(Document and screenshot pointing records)
--- BEGIN ---
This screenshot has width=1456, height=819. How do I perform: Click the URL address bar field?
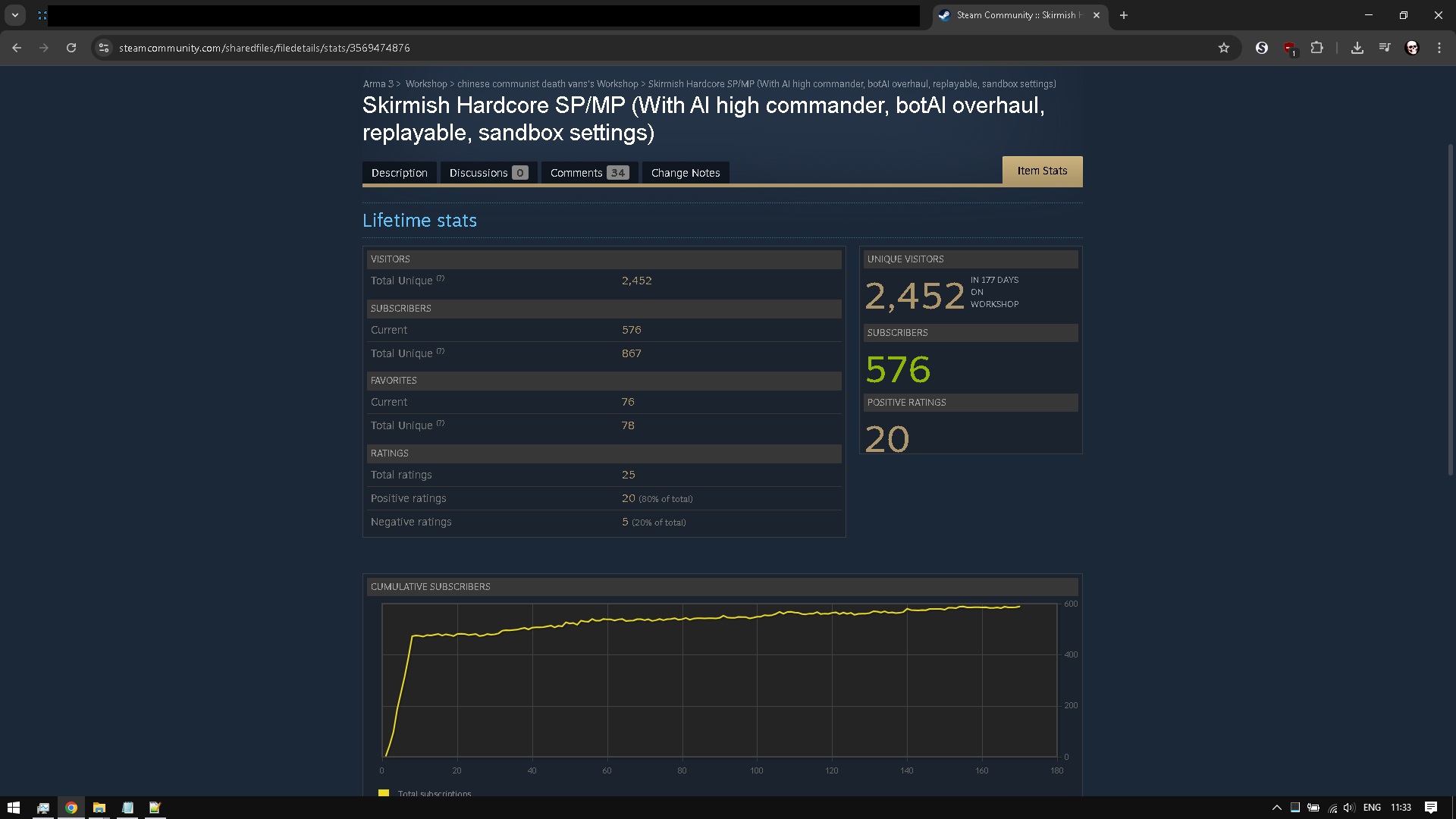[x=607, y=48]
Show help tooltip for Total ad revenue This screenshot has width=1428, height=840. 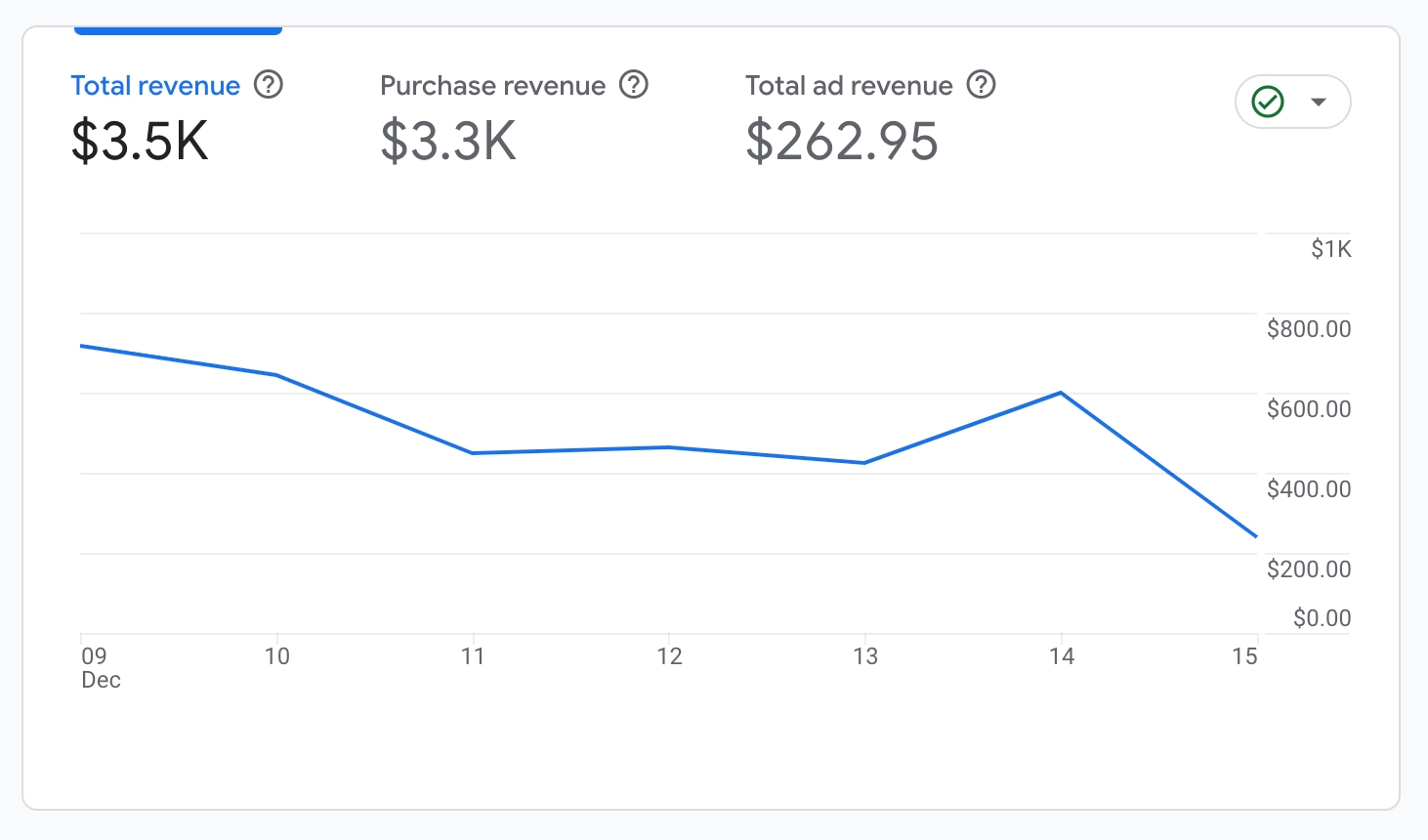[982, 85]
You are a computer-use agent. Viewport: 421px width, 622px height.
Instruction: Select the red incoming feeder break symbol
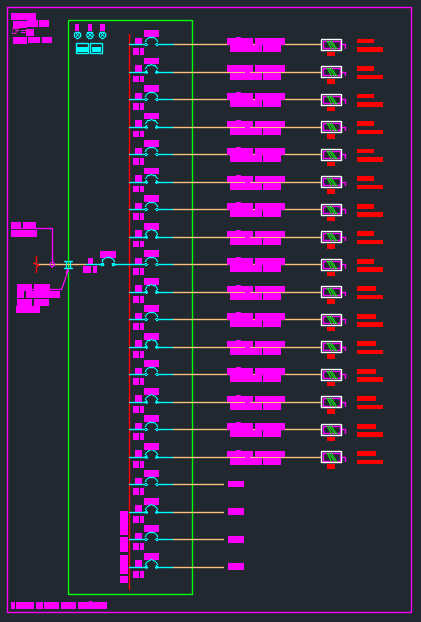coord(36,264)
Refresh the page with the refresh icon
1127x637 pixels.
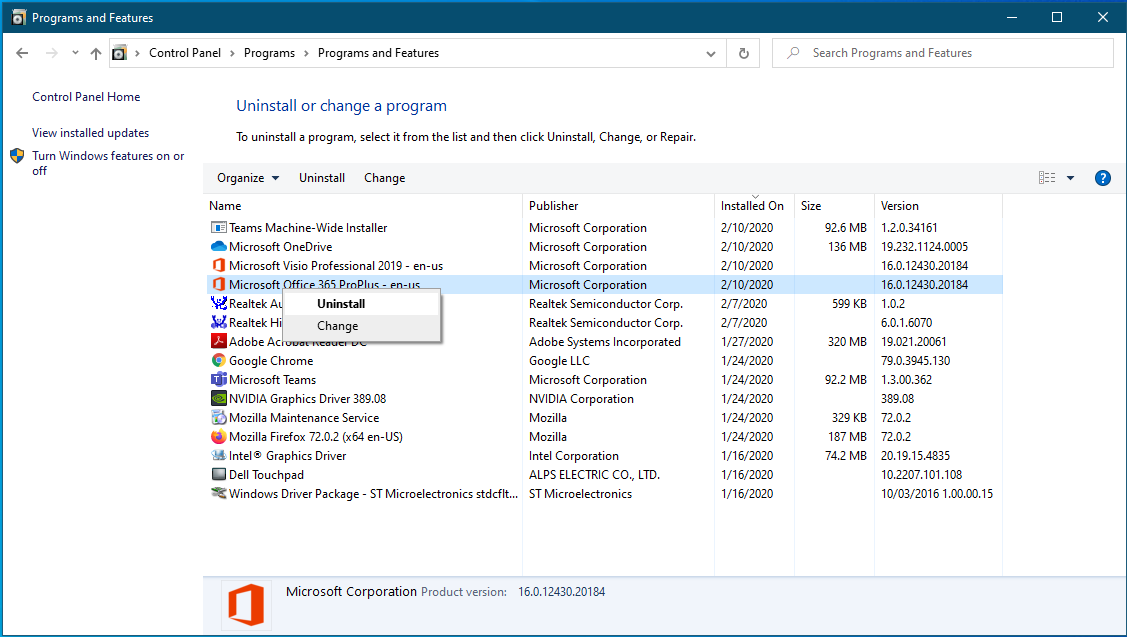click(742, 52)
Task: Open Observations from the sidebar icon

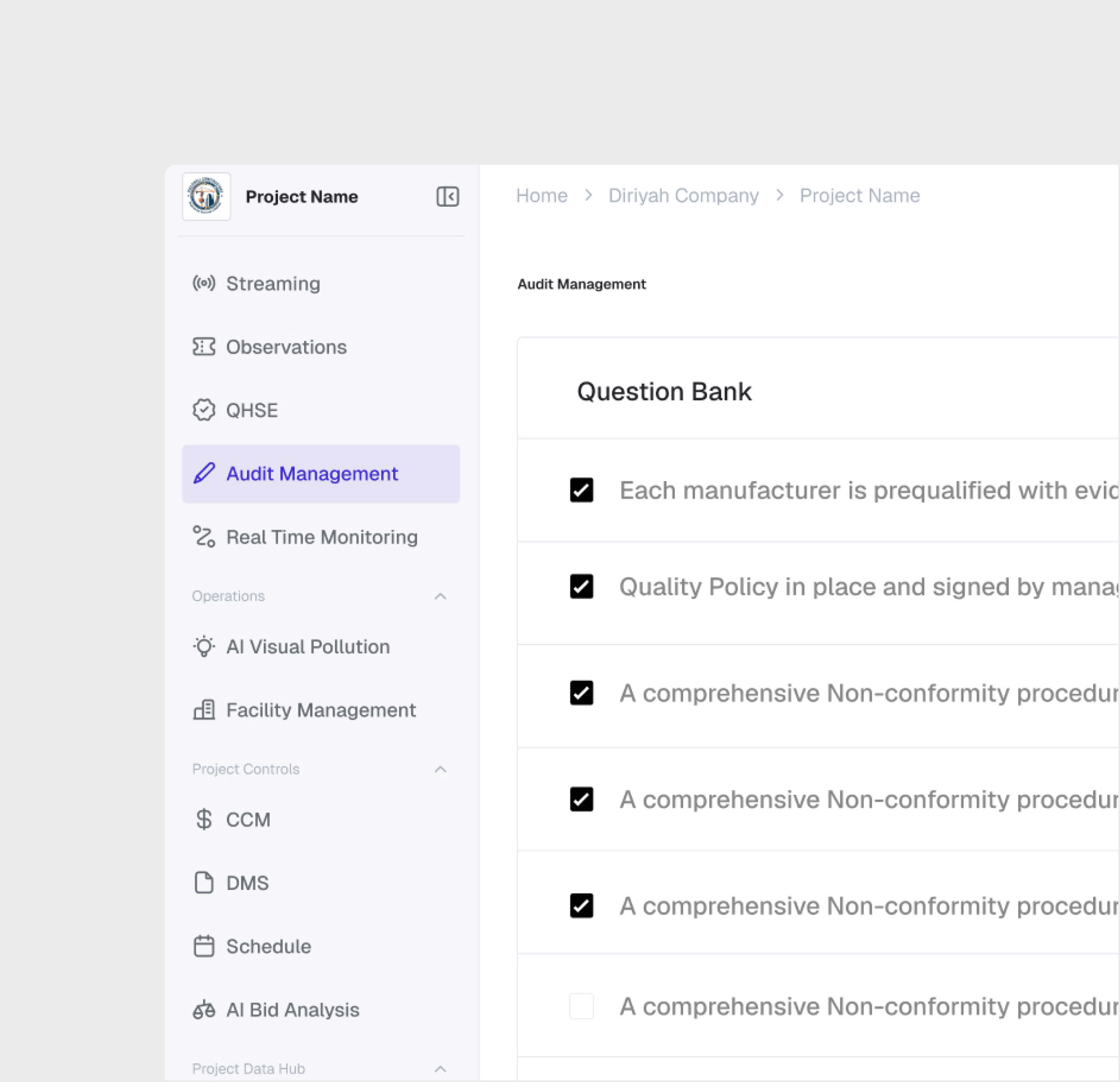Action: click(204, 347)
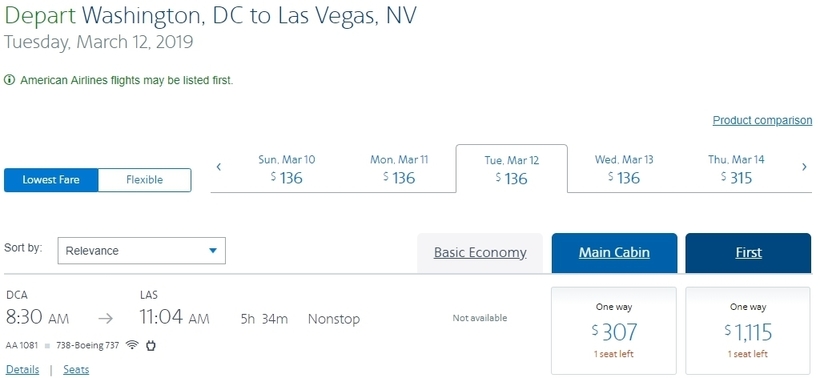
Task: Click the info icon beside American Airlines notice
Action: tap(9, 80)
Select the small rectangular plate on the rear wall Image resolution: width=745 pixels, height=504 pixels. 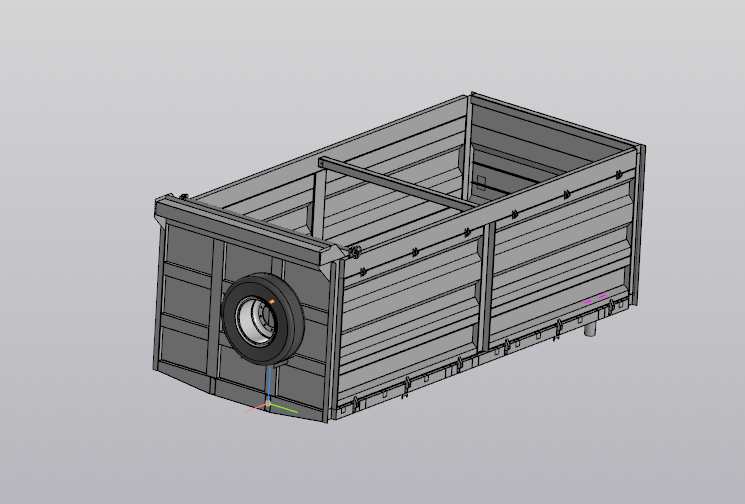pyautogui.click(x=481, y=182)
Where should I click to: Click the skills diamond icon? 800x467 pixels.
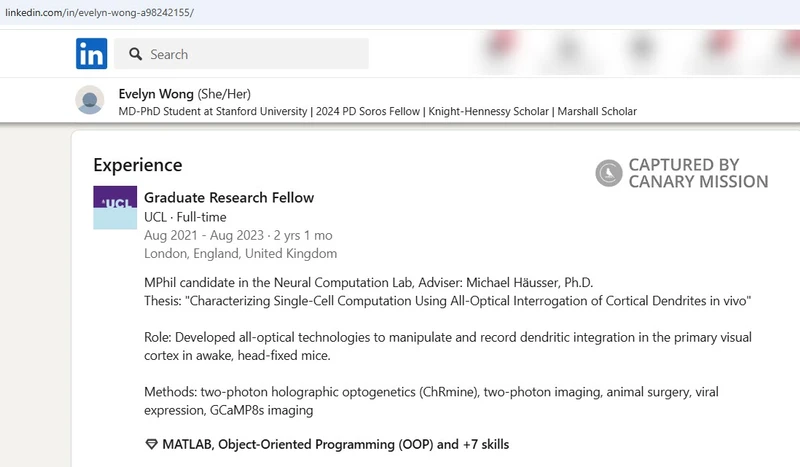coord(151,445)
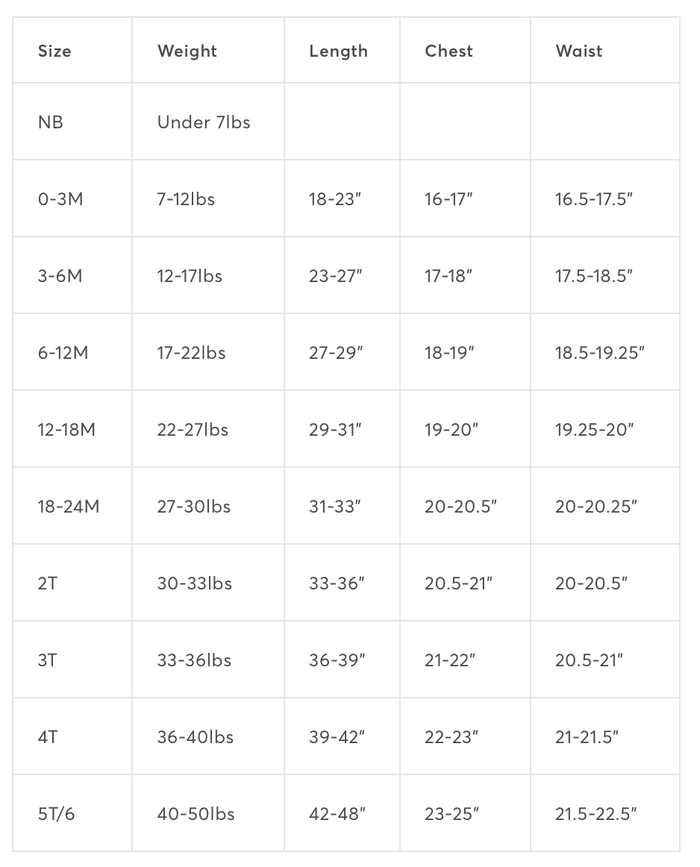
--- END ---
— WHAT IS NEEDED —
Can you format the stretch from the line containing "Where should I" through the end of the records as a numbered list, skipping blank lines and leaving the pictures out?

— SOLUTION TO THE PROBLEM —
1. Where should I click to: Click the skills diamond icon? 800x467 pixels.
2. coord(151,445)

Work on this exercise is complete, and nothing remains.